*** Block opens ***

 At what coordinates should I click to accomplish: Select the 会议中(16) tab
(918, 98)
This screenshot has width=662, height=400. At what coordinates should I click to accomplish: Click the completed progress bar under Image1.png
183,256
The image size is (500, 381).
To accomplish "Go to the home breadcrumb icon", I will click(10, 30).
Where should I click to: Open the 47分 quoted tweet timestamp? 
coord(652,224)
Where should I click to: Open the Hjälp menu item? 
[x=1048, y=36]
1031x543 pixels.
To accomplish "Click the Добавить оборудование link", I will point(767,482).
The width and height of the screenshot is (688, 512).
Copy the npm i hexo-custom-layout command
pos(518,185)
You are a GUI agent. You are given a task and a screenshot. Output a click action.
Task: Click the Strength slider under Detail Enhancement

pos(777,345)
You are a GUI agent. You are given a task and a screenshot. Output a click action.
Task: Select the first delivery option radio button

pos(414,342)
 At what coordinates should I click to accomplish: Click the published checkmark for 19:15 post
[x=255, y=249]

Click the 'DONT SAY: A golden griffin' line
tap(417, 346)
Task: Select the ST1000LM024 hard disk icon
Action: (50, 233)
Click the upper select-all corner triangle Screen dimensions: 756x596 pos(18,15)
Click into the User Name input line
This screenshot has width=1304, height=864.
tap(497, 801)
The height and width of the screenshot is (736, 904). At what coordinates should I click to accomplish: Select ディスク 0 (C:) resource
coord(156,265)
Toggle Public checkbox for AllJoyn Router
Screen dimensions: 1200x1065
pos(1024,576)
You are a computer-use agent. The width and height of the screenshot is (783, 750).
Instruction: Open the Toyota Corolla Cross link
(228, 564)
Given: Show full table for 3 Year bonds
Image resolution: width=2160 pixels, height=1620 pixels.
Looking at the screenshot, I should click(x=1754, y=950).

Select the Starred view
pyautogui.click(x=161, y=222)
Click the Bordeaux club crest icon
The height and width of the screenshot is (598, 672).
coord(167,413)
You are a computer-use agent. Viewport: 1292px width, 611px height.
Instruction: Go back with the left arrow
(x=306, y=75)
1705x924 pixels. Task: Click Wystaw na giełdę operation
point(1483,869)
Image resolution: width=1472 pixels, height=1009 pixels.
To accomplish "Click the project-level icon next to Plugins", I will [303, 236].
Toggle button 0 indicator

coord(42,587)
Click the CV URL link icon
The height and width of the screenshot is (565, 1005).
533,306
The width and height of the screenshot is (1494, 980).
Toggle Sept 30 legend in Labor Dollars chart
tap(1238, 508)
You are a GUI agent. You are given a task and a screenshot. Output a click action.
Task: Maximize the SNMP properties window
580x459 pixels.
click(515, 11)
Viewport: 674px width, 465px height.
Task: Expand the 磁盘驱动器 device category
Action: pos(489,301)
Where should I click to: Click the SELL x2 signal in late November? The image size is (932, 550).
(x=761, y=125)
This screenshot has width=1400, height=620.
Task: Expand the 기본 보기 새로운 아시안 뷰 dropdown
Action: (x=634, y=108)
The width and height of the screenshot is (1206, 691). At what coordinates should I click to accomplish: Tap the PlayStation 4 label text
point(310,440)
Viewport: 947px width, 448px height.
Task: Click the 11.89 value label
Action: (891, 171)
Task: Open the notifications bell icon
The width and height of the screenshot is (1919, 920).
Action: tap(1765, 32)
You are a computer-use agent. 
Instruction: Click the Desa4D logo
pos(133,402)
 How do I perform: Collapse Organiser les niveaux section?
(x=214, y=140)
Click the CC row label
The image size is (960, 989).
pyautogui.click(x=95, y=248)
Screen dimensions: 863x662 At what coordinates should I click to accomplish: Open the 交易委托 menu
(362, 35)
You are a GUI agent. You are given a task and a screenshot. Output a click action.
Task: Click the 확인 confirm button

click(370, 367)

*** Block closes ***

What is being asked:
Write the data out again in full. Match it word for word.

Output of the exercise:
 At what coordinates should I click to accomplish: Select the 会议中(16) tab
(918, 98)
This screenshot has width=662, height=400. At what coordinates should I click to accomplish: Click the completed progress bar under Image1.png
183,256
The image size is (500, 381).
To accomplish "Go to the home breadcrumb icon", I will click(10, 30).
Where should I click to: Open the 47分 quoted tweet timestamp? 
coord(652,224)
Where should I click to: Open the Hjälp menu item? 
[x=1048, y=36]
1031x543 pixels.
To accomplish "Click the Добавить оборудование link", I will point(767,482).
The width and height of the screenshot is (688, 512).
Copy the npm i hexo-custom-layout command
pos(518,185)
You are a GUI agent. You are given a task and a screenshot. Output a click action.
Task: Click the Strength slider under Detail Enhancement

pos(777,345)
You are a GUI agent. You are given a task and a screenshot. Output a click action.
Task: Select the first delivery option radio button

pos(414,342)
 At what coordinates should I click to accomplish: Click the published checkmark for 19:15 post
[x=255, y=249]

Click the 'DONT SAY: A golden griffin' line
tap(417, 346)
Task: Select the ST1000LM024 hard disk icon
Action: (50, 233)
Click the upper select-all corner triangle Screen dimensions: 756x596 pos(18,15)
Click into the User Name input line
This screenshot has width=1304, height=864.
tap(497, 801)
The height and width of the screenshot is (736, 904). At what coordinates should I click to accomplish: Select ディスク 0 (C:) resource
coord(156,265)
Toggle Public checkbox for AllJoyn Router
Screen dimensions: 1200x1065
pos(1024,576)
You are a computer-use agent. The width and height of the screenshot is (783, 750).
Instruction: Open the Toyota Corolla Cross link
(228, 564)
Given: Show full table for 3 Year bonds
Image resolution: width=2160 pixels, height=1620 pixels.
Looking at the screenshot, I should click(x=1754, y=950).

Select the Starred view
pyautogui.click(x=161, y=222)
Click the Bordeaux club crest icon
The height and width of the screenshot is (598, 672).
coord(167,413)
You are a computer-use agent. Viewport: 1292px width, 611px height.
Instruction: Go back with the left arrow
(x=306, y=75)
1705x924 pixels. Task: Click Wystaw na giełdę operation
point(1483,869)
Image resolution: width=1472 pixels, height=1009 pixels.
To accomplish "Click the project-level icon next to Plugins", I will [303, 236].
Toggle button 0 indicator

coord(42,587)
Click the CV URL link icon
The height and width of the screenshot is (565, 1005).
533,306
The width and height of the screenshot is (1494, 980).
Toggle Sept 30 legend in Labor Dollars chart
tap(1238, 508)
You are a GUI agent. You are given a task and a screenshot. Output a click action.
Task: Maximize the SNMP properties window
580x459 pixels.
click(515, 11)
Viewport: 674px width, 465px height.
Task: Expand the 磁盘驱动器 device category
Action: pos(489,301)
Where should I click to: Click the SELL x2 signal in late November? The image size is (932, 550).
(x=761, y=125)
This screenshot has width=1400, height=620.
Task: Expand the 기본 보기 새로운 아시안 뷰 dropdown
Action: (x=634, y=108)
The width and height of the screenshot is (1206, 691). At what coordinates should I click to accomplish: Tap the PlayStation 4 label text
point(310,440)
Viewport: 947px width, 448px height.
Task: Click the 11.89 value label
Action: (891, 171)
Task: Open the notifications bell icon
The width and height of the screenshot is (1919, 920).
Action: tap(1765, 32)
You are a computer-use agent. 
Instruction: Click the Desa4D logo
pos(133,402)
 How do I perform: Collapse Organiser les niveaux section?
(x=214, y=140)
Click the CC row label
The image size is (960, 989).
pyautogui.click(x=95, y=248)
Screen dimensions: 863x662 At what coordinates should I click to accomplish: Open the 交易委托 menu
(362, 35)
You are a GUI agent. You are given a task and a screenshot. Output a click action.
Task: Click the 확인 confirm button

click(370, 367)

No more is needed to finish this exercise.